*Exercise description*. Ignoring the pictures, copy the data exactly.

*Information provided*.

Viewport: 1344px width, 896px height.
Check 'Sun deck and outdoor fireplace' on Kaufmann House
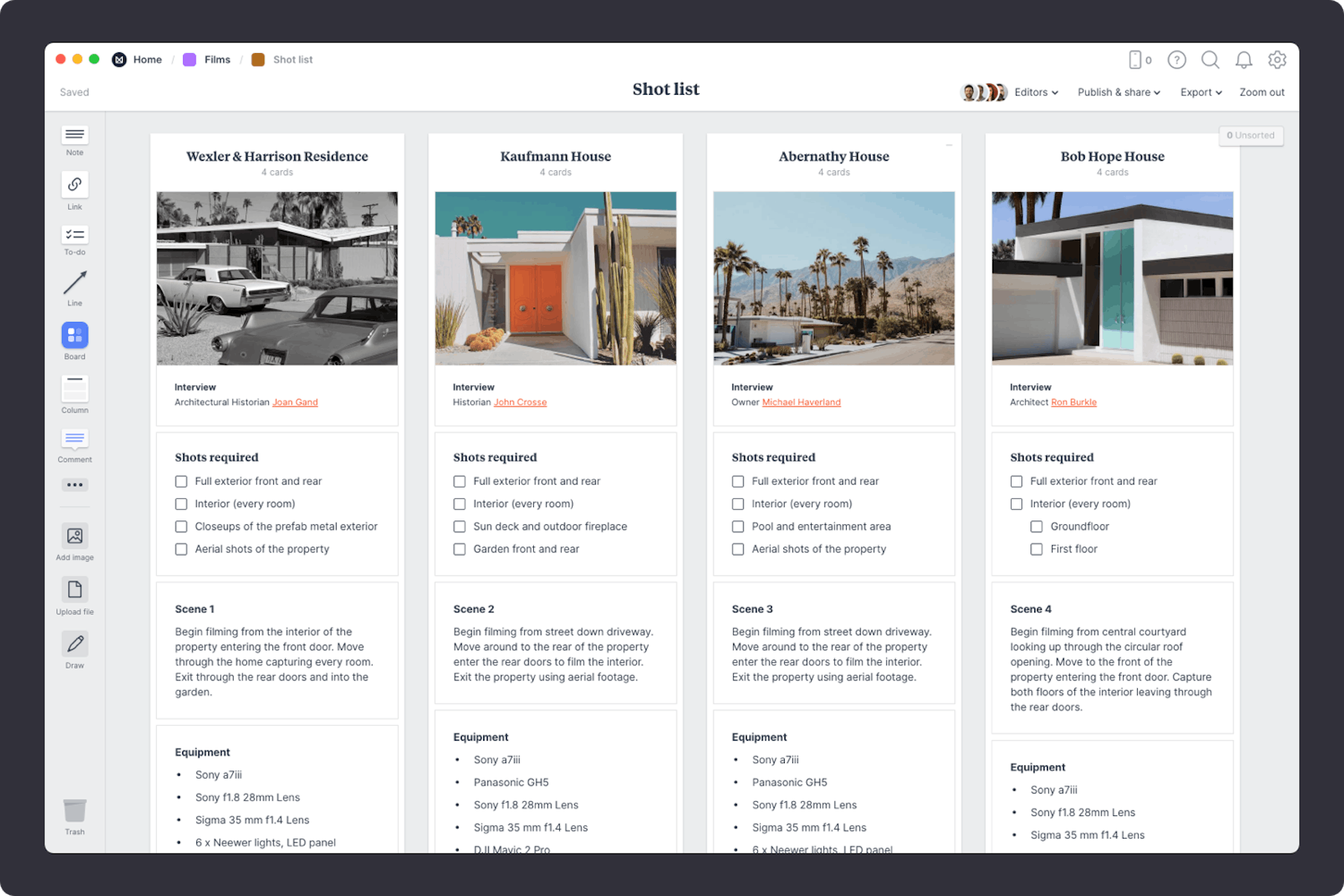[459, 526]
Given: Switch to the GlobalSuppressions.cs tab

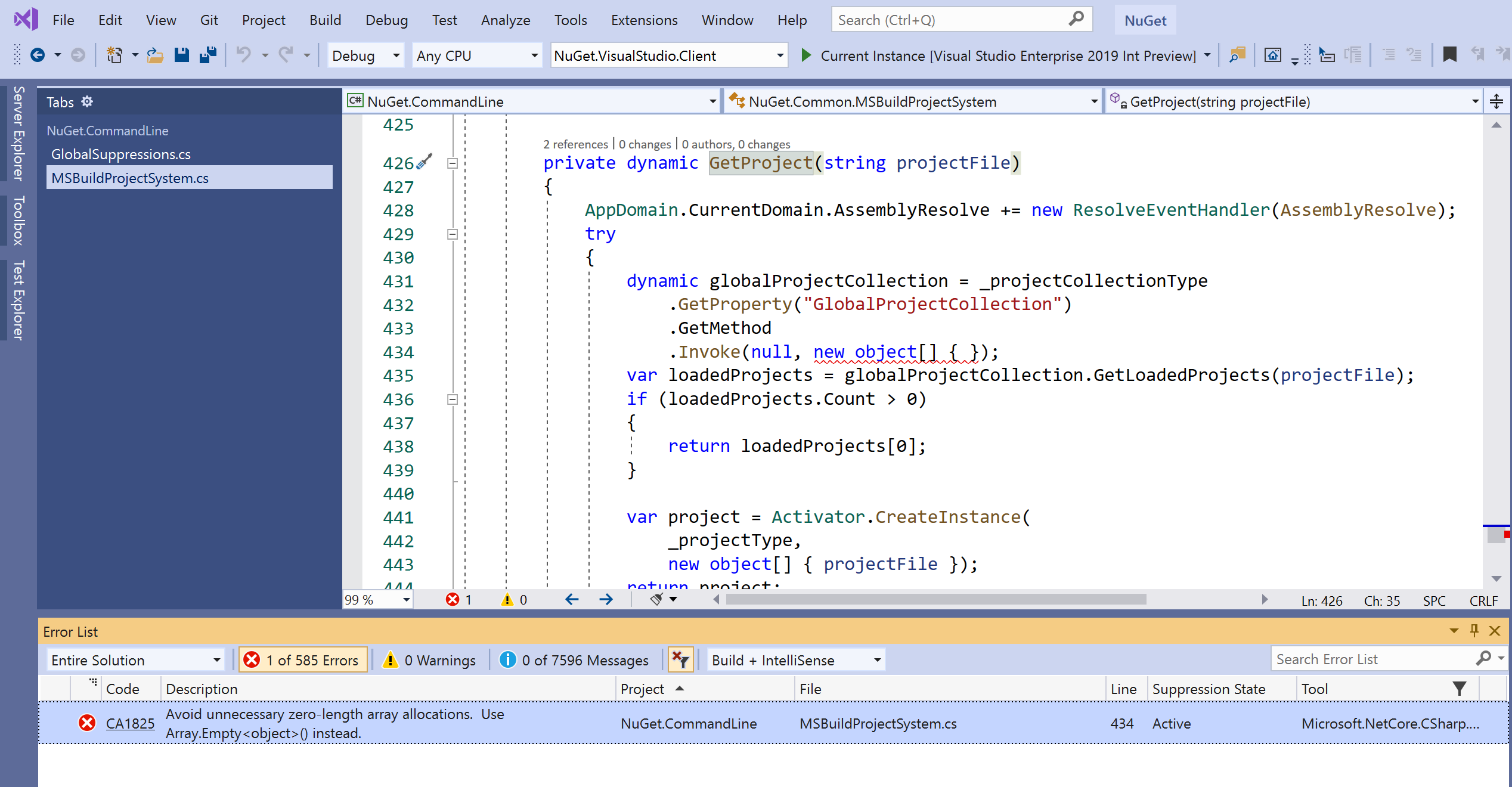Looking at the screenshot, I should pos(121,154).
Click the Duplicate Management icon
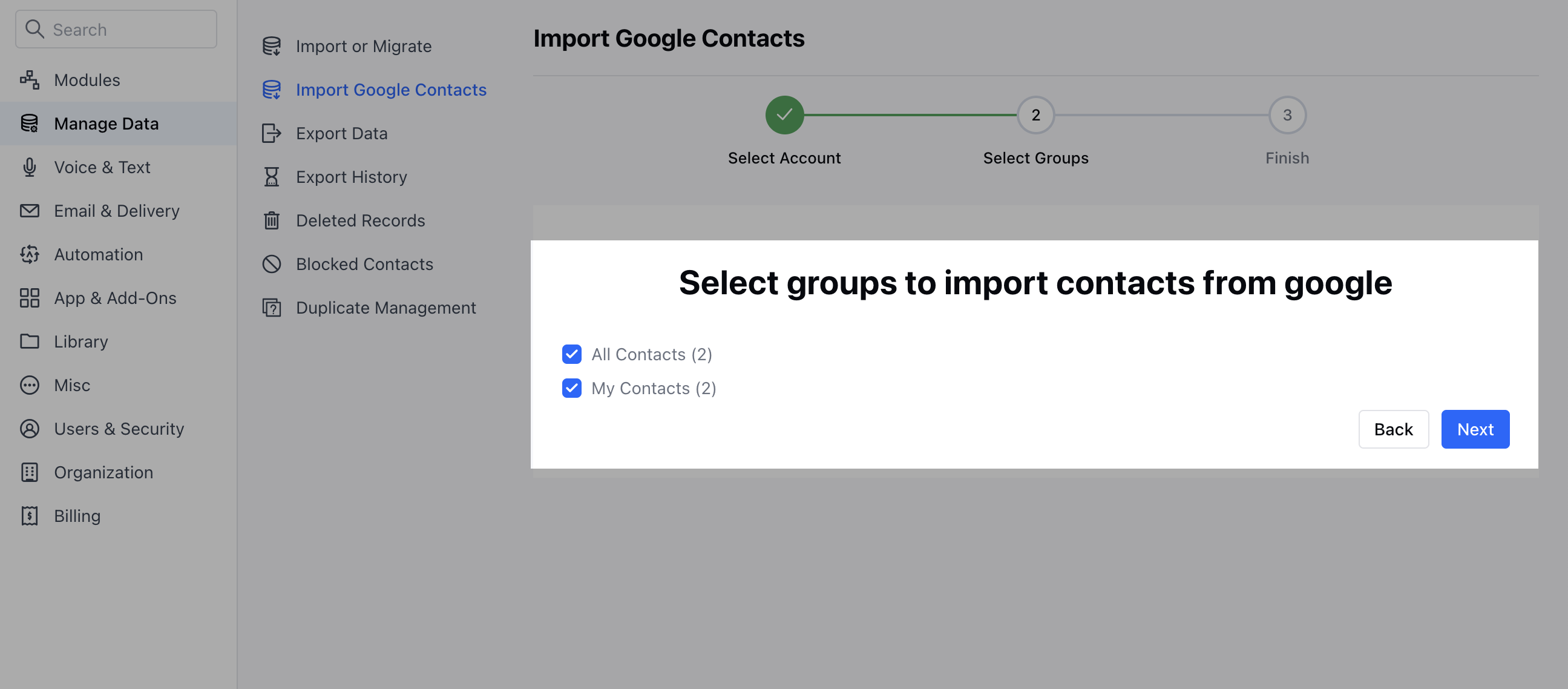Screen dimensions: 1568x689 tap(271, 308)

*Written reply*.
Viewport: 1344px width, 896px height.
Check 'Sun deck and outdoor fireplace' on Kaufmann House
[459, 526]
Given: Switch to the GlobalSuppressions.cs tab

Looking at the screenshot, I should pos(121,154).
Click the Duplicate Management icon
Screen dimensions: 1568x689 tap(271, 308)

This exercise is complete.